§ **Instruction**
Copy out the material word for word, beginning at its first line and continuing through the line containing "Action: [936, 37]".

§ **Listed records**
※ ※ ※
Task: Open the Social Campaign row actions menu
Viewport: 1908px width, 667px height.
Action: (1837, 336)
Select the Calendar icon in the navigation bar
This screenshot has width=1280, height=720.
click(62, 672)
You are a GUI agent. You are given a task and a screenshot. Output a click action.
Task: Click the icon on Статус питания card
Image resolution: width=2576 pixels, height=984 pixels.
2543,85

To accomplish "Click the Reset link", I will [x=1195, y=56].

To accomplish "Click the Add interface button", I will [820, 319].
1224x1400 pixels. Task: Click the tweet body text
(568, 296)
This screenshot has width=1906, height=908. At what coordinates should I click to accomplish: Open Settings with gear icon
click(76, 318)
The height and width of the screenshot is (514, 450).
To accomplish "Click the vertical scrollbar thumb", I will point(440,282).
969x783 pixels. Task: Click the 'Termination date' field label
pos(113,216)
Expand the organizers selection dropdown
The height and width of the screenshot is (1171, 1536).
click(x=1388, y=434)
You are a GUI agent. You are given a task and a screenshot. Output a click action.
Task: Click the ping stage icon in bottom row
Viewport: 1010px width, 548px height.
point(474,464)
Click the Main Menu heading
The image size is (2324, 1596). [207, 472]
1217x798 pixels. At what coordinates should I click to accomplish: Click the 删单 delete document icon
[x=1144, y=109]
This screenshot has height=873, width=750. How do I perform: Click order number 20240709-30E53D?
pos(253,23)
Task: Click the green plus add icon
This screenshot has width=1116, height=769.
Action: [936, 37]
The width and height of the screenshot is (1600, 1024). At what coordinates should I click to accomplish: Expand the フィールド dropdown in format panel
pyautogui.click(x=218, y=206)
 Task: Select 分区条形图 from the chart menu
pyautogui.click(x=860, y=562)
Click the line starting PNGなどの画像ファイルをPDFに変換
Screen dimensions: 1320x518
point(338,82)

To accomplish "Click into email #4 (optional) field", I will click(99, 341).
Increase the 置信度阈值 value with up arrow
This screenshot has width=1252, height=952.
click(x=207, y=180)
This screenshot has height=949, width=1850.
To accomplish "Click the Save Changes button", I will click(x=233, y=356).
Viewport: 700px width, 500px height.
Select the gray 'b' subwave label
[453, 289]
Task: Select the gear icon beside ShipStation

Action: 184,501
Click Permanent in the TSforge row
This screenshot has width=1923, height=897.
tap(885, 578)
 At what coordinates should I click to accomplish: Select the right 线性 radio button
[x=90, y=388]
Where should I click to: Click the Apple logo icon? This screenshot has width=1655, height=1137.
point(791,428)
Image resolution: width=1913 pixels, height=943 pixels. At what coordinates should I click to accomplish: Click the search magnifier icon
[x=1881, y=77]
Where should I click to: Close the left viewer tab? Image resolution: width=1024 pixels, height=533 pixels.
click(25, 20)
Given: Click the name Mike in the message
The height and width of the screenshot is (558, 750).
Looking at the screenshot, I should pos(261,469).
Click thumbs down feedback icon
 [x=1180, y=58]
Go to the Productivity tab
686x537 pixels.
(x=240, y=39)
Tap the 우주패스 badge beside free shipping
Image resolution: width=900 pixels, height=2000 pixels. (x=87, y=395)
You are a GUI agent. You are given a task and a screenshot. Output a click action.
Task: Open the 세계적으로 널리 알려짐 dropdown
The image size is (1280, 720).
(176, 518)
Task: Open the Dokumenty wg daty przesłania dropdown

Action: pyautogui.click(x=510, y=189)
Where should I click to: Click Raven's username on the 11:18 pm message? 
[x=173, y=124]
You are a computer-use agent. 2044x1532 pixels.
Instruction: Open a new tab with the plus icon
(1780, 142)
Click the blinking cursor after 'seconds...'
※ ※ ※
§ **Complete output**
Task: Open the Social Campaign row actions menu
Viewport: 1908px width, 667px height.
Action: (1837, 336)
Select the Calendar icon in the navigation bar
This screenshot has width=1280, height=720.
click(62, 672)
You are a GUI agent. You are given a task and a screenshot. Output a click action.
Task: Click the icon on Статус питания card
Image resolution: width=2576 pixels, height=984 pixels.
2543,85

To accomplish "Click the Reset link", I will [x=1195, y=56].

To accomplish "Click the Add interface button", I will [820, 319].
1224x1400 pixels. Task: Click the tweet body text
(568, 296)
This screenshot has width=1906, height=908. At what coordinates should I click to accomplish: Open Settings with gear icon
click(76, 318)
The height and width of the screenshot is (514, 450).
To accomplish "Click the vertical scrollbar thumb", I will point(440,282).
969x783 pixels. Task: Click the 'Termination date' field label
pos(113,216)
Expand the organizers selection dropdown
The height and width of the screenshot is (1171, 1536).
click(x=1388, y=434)
You are a GUI agent. You are given a task and a screenshot. Output a click action.
Task: Click the ping stage icon in bottom row
Viewport: 1010px width, 548px height.
point(474,464)
Click the Main Menu heading
The image size is (2324, 1596). [207, 472]
1217x798 pixels. At what coordinates should I click to accomplish: Click the 删单 delete document icon
[x=1144, y=109]
This screenshot has height=873, width=750. How do I perform: Click order number 20240709-30E53D?
pos(253,23)
Task: Click the green plus add icon
This screenshot has width=1116, height=769.
Action: [936, 37]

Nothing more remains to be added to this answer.